Le NFP a proposé de créer un "ISF climatique" qui tiendrait compte de l'empreinte carbone du patrimoine, et qui aurait rapporté 15 milliards d'euros, selon l'écologiste Eva Sas. Une proposition rejetée par la coalition gouvernementale, ainsi que par le RN.

À l'inverse, un amendement RN qui visait à transformer l'actuel impôt sur la fortune immobilière (IFI) en impôt sur la fortune financière (IFF), dont serait exclu la résidence principale, a été rejetée par les soutiens du gouvernement et la gauche.

Les deux blocs d'opposition se sont accusés d'avoir fait le jeu du gouvernement. "Honteux ! Le RN vote avec la macronie contre tous les amendements pour le retour et le renfort de l'impôt sur la fortune", s'est indignée le groupe LFI sur X.

"La gauche et les macronistes unis pour refuser un impôt du RN sur la fortune financière!", a critiqué en retour Jean-Philippe Tanguy (RN).

Le projet de budget de la Sécurité sociale rejeté

Dans le même temps, les députés de la commission des Affaires sociales ont rejeté à l'unanimité la partie recettes du projet de budget de la Sécurité sociale pour 2025, faisant ainsi tomber l'ensemble du texte.

Plusieurs mesures-clés avaient déjà été supprimées cette semaine.

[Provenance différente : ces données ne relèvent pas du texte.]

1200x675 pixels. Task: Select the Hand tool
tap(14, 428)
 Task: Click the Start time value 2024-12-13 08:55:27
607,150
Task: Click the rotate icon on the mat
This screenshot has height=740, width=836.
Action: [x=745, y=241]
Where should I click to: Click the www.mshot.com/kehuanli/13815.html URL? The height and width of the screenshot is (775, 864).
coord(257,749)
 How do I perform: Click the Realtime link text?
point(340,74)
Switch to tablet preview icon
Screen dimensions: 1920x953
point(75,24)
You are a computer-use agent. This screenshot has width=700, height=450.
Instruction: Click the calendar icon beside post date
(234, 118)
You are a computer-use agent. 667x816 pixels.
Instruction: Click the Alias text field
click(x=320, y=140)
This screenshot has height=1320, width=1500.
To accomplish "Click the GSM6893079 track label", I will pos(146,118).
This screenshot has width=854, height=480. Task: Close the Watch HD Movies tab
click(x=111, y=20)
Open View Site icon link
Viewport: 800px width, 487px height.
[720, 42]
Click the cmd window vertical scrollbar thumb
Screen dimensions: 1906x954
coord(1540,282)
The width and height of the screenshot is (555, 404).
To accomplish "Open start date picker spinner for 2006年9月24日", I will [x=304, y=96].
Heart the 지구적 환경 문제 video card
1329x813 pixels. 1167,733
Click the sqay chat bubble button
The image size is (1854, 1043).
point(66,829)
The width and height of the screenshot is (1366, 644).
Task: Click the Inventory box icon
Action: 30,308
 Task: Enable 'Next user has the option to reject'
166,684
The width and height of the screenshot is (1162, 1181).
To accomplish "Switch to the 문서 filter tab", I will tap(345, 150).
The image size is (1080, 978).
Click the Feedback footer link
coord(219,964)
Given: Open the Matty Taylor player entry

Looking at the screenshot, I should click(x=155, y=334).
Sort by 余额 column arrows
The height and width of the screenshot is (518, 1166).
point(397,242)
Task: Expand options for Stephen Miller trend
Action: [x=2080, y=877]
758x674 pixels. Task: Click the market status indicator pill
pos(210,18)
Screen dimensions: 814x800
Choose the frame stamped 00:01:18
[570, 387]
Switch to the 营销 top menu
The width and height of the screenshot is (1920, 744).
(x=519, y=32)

La commission avait ainsi retoqué la refonte des cotisations patronales et le gel des pensions de retraite, voulues par le gouvernement pour dégager chacune quatre milliards d'euros d'économies.

La gauche a en outre fait passer diverses taxes sur la "fortune des milliardaires", les "superprofits", les dividendes et les "retraites chapeaux" pour renflouer les caisses avec des milliards d'euros de ressources supplémentaires.

Des modifications profondes qui avaient conduit la commission à rejeter jeudi la partie recettes du texte, avant donc de voter contre le volet "dépenses".

Au passage, les députés ont repoussé l'objectif de dépenses de l'assurance maladie, pilier du texte, avec l'avis favorable du rapporteur Yannick Neuder (LR) afin "d'envoyer un message" au gouvernement.

"Pas de pilote dans l'avion"

Une situation inédite qui démontre qu'"il n'y a pas de pilote dans l'avion", a réagi le socialiste Jérôme Guedj, inquiet de n'avoir "pas eu le début de commencement d'un point d'atterrissage par l'exécutif".

"Il y a vraiment une fronde" qui "dépasse le Nouveau Front populaire", a souligné l'écologiste Sandrine Rousseau, disant "espérer que le gouvernement va l'entendre".

"Lorsque le budget de Michel Barnier est arrivé en commission, il n'avait aucun soutien. Maintenant qu'il repart, il n'a que des adversaires", a insisté l'insoumis Hadrien Clouet.

"Pour des raisons différentes, les groupes se sont rejoints sur le non-vote", a nuancé la macroniste Stéphanie Rist, jugeant qu'il "faut revoir la copie" et y "apporter des modifications si on veut que ce texte soit voté".

Les délais sont cependant très contraints : les députés ont jusqu'à 17 h vendredi pour déposer leurs amendements en vue de la séance publique. Le débat dans l'hémicycle repartira lundi de la version initiale du projet de loi.